◆ Excerpted passage ◆

NEW YORK – He knew the words to many an Irish ballad, raised 14 children in his Brooklyn home and considered Frank Sinatra a friend.
Former Gov. Hugh Carey's "larger than life" personality was celebrated by friends, family and political acquaintances — both friends and foes — at a funeral Mass on Thursday at St. Patrick's Cathedral.
Although he is credited with leading New York out of an economic crisis as governor in the 1970s, Carey also was remembered as a World War II Army colonel who liberated concentration camps; a savvy lawmaker whose tenure on the House Ways and Means Committee prepared him for the economic challenges he would later face in Albany; and a compassionate chief executive who never turned his back on the underprivileged.
The seven-term Democratic congressman, who was governor from 1975 to 1982, died Sunday at the age of 92.
Democrats, including U.S. Sen. Charles Schumer, former Gov. Mario Cuomo and his son Andrew — the current governor — U.S. Rep. Charles Rangel and former New York City Mayor Ed Koch, were joined by Republicans, including former Gov. George Pataki, former U.S. Sen. Alfonse D'Amato, former Mayor Rudolph Giuliani and U.S. Rep. Peter King of Long Island.
"We've all been to too many tragic funerals," Pataki said after the service, which was attended by about 1,500 people. "This is one where we could momentarily set aside the sadness of the loss and appreciate and enjoy the wonderful life and the wonderful service of a great New Yorker.'
Despite being a well-known public figure, it was Carey's large family who took center stage at the service, and in his life.
One of Carey's grandchildren performed an original song, "The Ballad of the Great Hugh Carey," on a guitar, five of his children spoke of their father's lifetime of service, and 31 of his grandchildren and great-grandchildren carried communion and wine to the altar during the service.
"Hugh Carey was a political leader par excellence," Cardinal Edward Egan said. "Never in my lifetime has this beloved nation of ours so urgently needed to learn the lessons of faithful and loving married life that Helen and Hugh quietly and powerfully taught us all."

◆ Problem statement ◆
Answer from the news report on Hugh Carey's funeral:
1. How many children did Carey raise in his Brooklyn home?
2. At what age did Carey die?
3. About how many people attended the service?
The material after this text is separate from it.

◆ Data below ◆
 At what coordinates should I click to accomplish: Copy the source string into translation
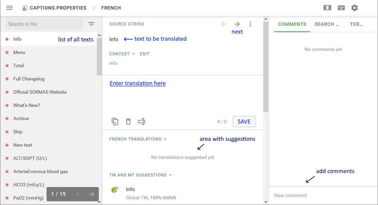pyautogui.click(x=115, y=121)
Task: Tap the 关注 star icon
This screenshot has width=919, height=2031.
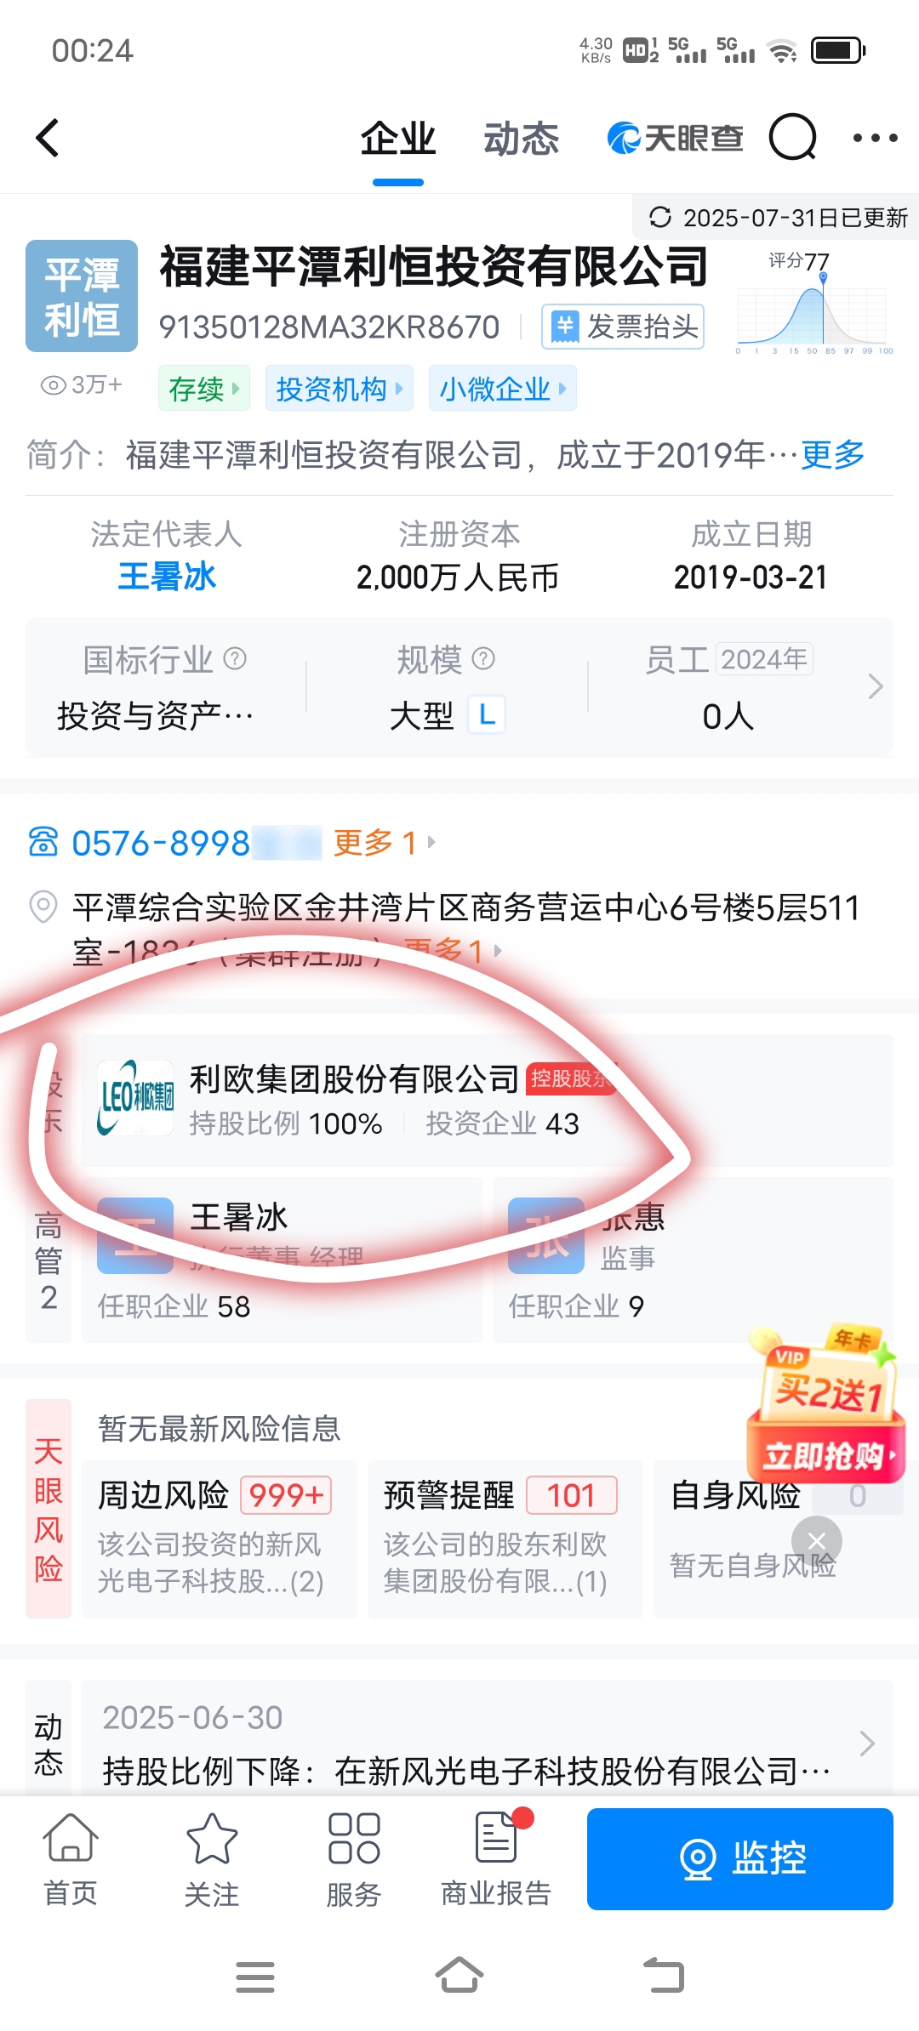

◆ Task solution ◆
1. 14
2. 92
3. About 1,500